For John Isemede, former Director-General of the Nigerian Association of Chambers of Commerce, Industry, Mines, and Agriculture (NACCIMA), the bigger concern is private sector readiness.
“The agreement was signed in 2019. What has the private sector done since then?
“The government may be ready, but the private sector is not ready. Most Nigerians are not even aware of the agreement”, he stated.
He lamented the absence of structured export training and professional export managers.
“If you approach a bank for a loan and you don’t know your raw materials, equipment or market, you are doomed to fail,” he said.
Nigeria, he argued, cannot continue as a mono-economy reliant on oil.
He said export development is “paramount to the development of the economy.”
Yet, he questioned performance metrics: “How many containers in six years of AfCFTA have left our shores? Industrialisation is not a child’s play”, he added.
David Etim, Project Lead of the Calabar and Gulf of Guinea Municipal and Trade Centre Limited by Guarantee, believes the opportunity is real, but bureaucracy is the decisive factor.

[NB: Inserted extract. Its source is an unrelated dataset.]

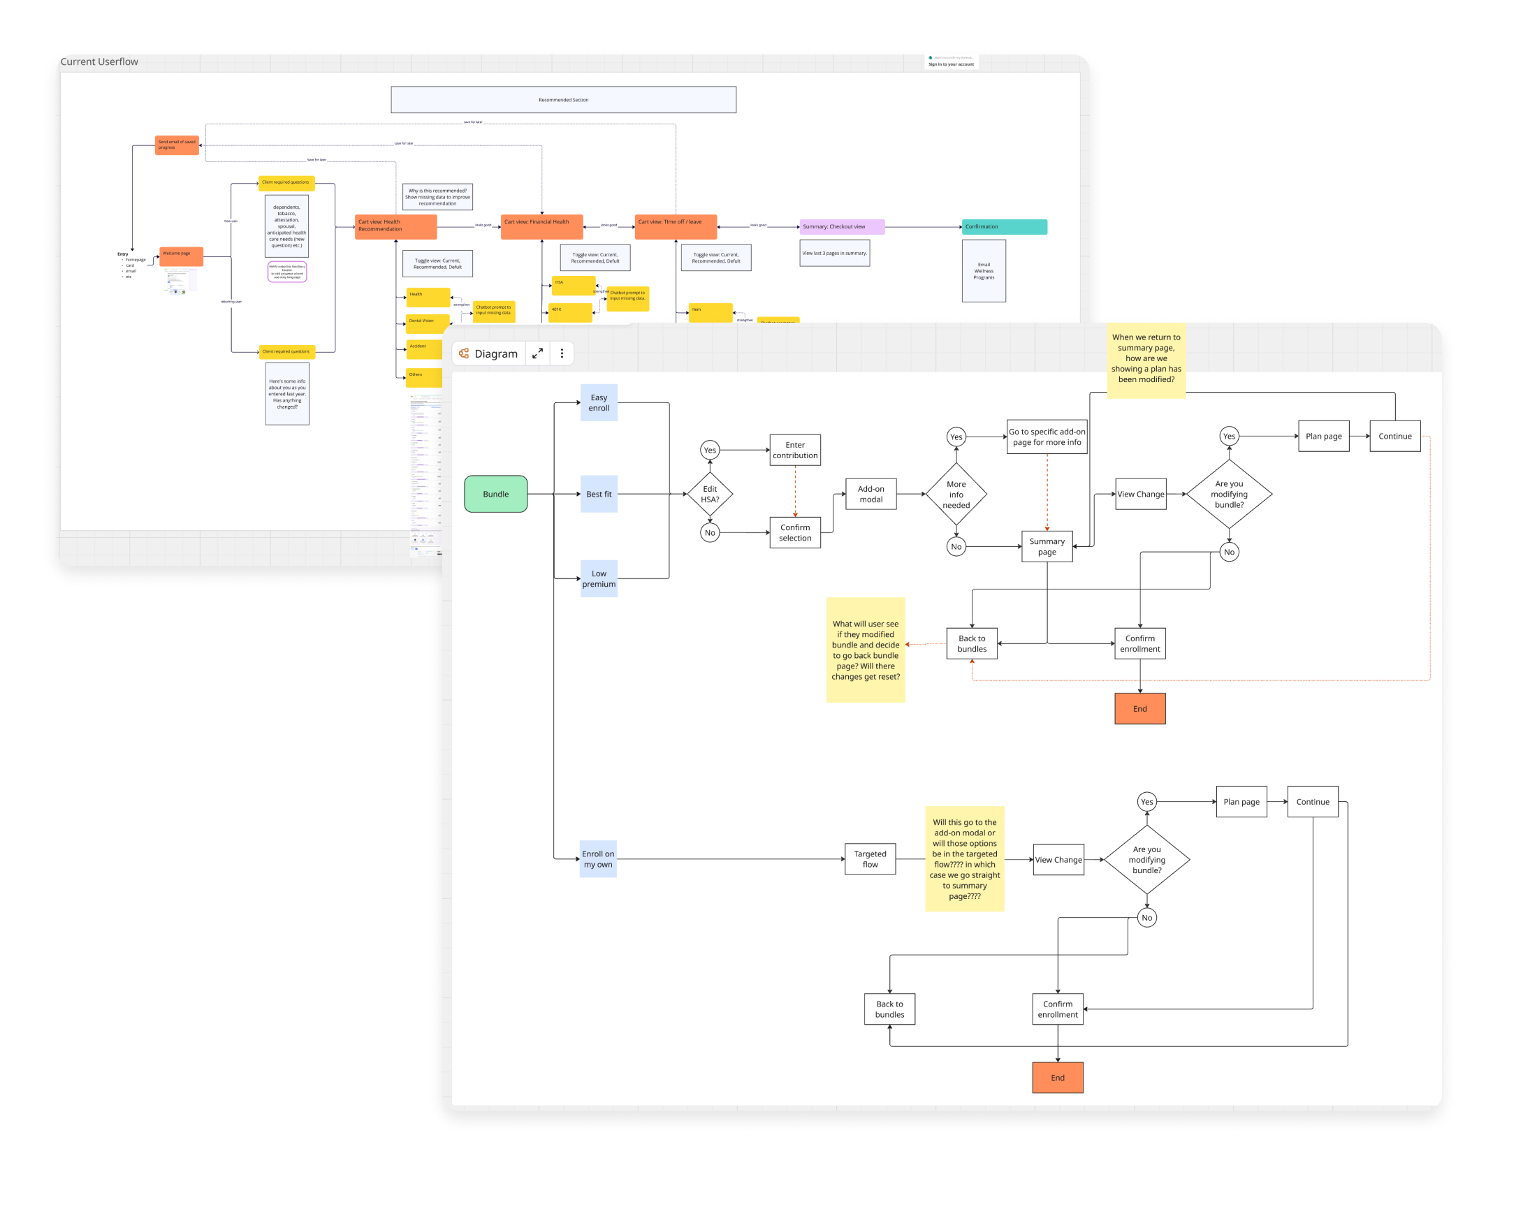1530x1207 pixels.
Task: Select the Edit HSA? decision diamond
Action: (710, 494)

“AfCFTA is an opportunity, not an exposure risk. But our bureaucracy is either the trigger that sends us to the moon or the cement bag that sinks us.”
He cited port inefficiencies and excessive administrative delays. “Clearing a single 20-foot container in Nigeria can cost exponentially more than in neighbouring countries due to delays, unofficial charges and logistics breakdowns.
“Nigeria has land, water, population, market and private capital.
“What is holding us down is bureaucracy. If we declutter it and focus on ease of doing business, within five years, we can turn this economy around”, he said.
Sector-specific experts echo similar caution.
Professor Eguahide Oaikhinan, a ceramics specialist, noted that AfCFTA offers Nigerian manufacturers access to a 1.3 billion-person market.
Ne noted that without competitive pricing, energy efficiency and infrastructure upgrades, cheaper imports from North and Southern Africa could undercut local producers.
He said Nigeria’s AfCFTA journey is neither doomed nor guaranteed. The market is vast. The potential is undeniable. But policy declarations must translate into factory-floor competitiveness.
AfCFTA is not a conference agenda. It is a practical trade regime.
For Nigeria, the verdict will not be written in communiqués, but in containers shipped, factories powered, jobs created and bureaucracy dismantled.